[Dataset items]
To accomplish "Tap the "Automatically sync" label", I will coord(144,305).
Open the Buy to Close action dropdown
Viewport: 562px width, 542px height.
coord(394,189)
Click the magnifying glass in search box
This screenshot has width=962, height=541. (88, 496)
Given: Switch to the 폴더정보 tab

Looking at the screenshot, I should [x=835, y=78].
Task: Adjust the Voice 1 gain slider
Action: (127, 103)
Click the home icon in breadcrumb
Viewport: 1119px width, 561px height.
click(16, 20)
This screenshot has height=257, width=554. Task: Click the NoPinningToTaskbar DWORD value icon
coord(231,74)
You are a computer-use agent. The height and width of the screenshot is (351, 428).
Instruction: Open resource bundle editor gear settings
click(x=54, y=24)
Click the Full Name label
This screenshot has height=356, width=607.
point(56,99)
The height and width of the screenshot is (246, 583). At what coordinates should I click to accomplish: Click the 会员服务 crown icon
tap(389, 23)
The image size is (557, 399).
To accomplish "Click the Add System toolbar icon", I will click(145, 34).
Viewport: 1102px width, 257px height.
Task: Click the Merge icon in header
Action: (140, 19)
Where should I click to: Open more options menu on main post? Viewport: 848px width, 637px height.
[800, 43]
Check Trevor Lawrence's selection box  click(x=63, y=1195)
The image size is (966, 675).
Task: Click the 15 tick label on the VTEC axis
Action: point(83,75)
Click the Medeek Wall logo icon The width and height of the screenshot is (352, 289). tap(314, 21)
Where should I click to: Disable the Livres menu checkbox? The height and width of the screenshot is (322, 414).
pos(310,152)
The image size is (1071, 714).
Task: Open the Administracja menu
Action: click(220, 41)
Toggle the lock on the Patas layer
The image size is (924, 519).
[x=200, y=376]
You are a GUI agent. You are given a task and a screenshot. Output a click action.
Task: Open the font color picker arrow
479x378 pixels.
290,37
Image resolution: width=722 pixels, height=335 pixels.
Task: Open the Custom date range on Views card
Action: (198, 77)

_REQUIRED WORK_
Starting at the first line of the data above, retype each line exactly until you reach the line containing "The image size is (557, 399).", and include that line too.

_ANSWER FOR THIS EXERCISE_
To accomplish "Tap the "Automatically sync" label", I will coord(144,305).
Open the Buy to Close action dropdown
Viewport: 562px width, 542px height.
coord(394,189)
Click the magnifying glass in search box
This screenshot has width=962, height=541. (88, 496)
Given: Switch to the 폴더정보 tab

Looking at the screenshot, I should [x=835, y=78].
Task: Adjust the Voice 1 gain slider
Action: (127, 103)
Click the home icon in breadcrumb
Viewport: 1119px width, 561px height.
click(16, 20)
This screenshot has height=257, width=554. Task: Click the NoPinningToTaskbar DWORD value icon
coord(231,74)
You are a computer-use agent. The height and width of the screenshot is (351, 428).
Instruction: Open resource bundle editor gear settings
click(x=54, y=24)
Click the Full Name label
This screenshot has height=356, width=607.
point(56,99)
The height and width of the screenshot is (246, 583). At what coordinates should I click to accomplish: Click the 会员服务 crown icon
tap(389, 23)
The image size is (557, 399).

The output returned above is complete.